EXCERPTED PASSAGE -

= = = =

A New Virtual Tour Takes Us Inside Architect Edgar Miller's Masterwork
Above the entryway is a white plaster bas-relief that depicts five muses: dance, music, drama, art and, in the center, architecture. Alexander Vertikoff

The virtual tour allows viewers to explore a 3D rendering of the space and click on various elements to read text, listen to audio clips and watch videos about them. Walking in the door, one can see up to the second level, and a two-story stained glass window. Above the door is a white plaster bas-relief that depicts five muses: dance, music, drama, art and, in the center, architecture. “Miller believed architecture was the highest art form, where science and technology blend with artistic expression and produce harmonious living environments,” Sullivan says in the tour audio.

= = = =

PROBLEMS TO SOLVE -
1. Echo a stretch of the Edgar Miller tour article word for word, starting at "A New Virtual" and ending after "the tour audio.".
2. Name the five muses shown in the plaster bas-relief described in the Edgar Miller tour article.
3. Go on with the Edgar Miller tour article, picking up right after its last sentence.
The data after this point isn't needed for anything here.

DATA EXTRACT -
= = = =

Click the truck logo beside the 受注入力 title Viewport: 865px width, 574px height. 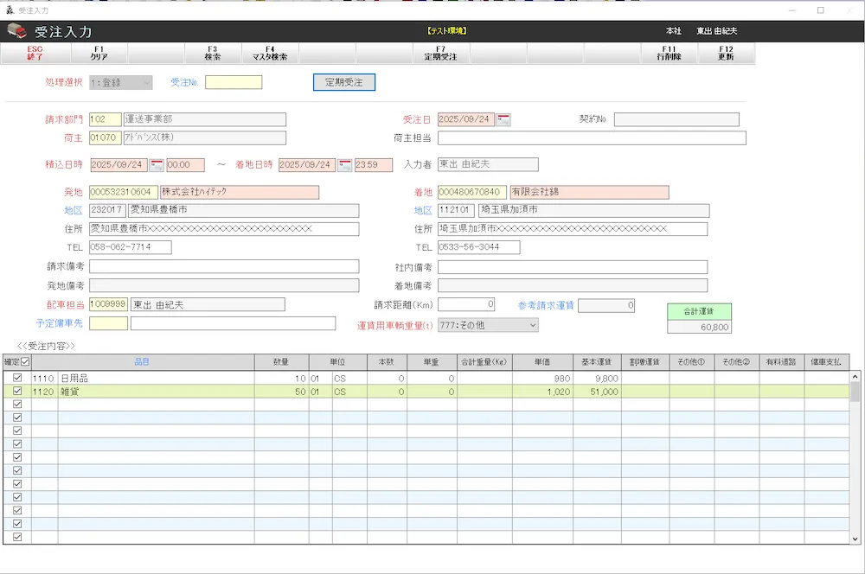[16, 31]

= = = =

ANSWERS TO THE EXERCISE -
1.
A New Virtual Tour Takes Us Inside Architect Edgar Miller's Masterwork
Above the entryway is a white plaster bas-relief that depicts five muses: dance, music, drama, art and, in the center, architecture. Alexander Vertikoff

The virtual tour allows viewers to explore a 3D rendering of the space and click on various elements to read text, listen to audio clips and watch videos about them. Walking in the door, one can see up to the second level, and a two-story stained glass window. Above the door is a white plaster bas-relief that depicts five muses: dance, music, drama, art and, in the center, architecture. “Miller believed architecture was the highest art form, where science and technology blend with artistic expression and produce harmonious living environments,” Sullivan says in the tour audio.

2. Dance, music, drama, art, architecture

3.
Visitors can follow the stairs, which are covered by elaborately carved wood latticeworks—some geometric, some featuring flora and fauna—up to the top floor, where they’ll see The Garden of Paradise stained glass window, the space’s apotheosis, both literally and figuratively. Sullivan calls the window, which is nine feet tall and 20 feet wide, spanning an entire wall, “one of the greatest secular stained glass pieces in America.” Jungle animals, birds and nude men and women are stylistically posed in an idyllic garden. In one of the 24 panels, a woman caresses a stag. The window epitomizes Miller’s ideas about the sanctity of nature and his wish for humanity to live in harmony with it. A pitched ceiling makes the room feel like a cathedral.

Glasner Studio 4
The apartment changed hands over the years, but remarkably, Miller’s work remained intact. Edgar Miller Legacy

“All of Miller’s many influences are in that window,” Sullivan says, of The Garden of Paradise. “Medieval, byzantine, modern, organic naturalism, there’s so much synthesized, yet it’s not discordant.” A chevron pattern appears in the window and throughout the house and is thought to demonstrate the influence of Mexican folk traditionalism, in which a zig-zag signifies the cycle of life, ascending from birth into life and then descending into death.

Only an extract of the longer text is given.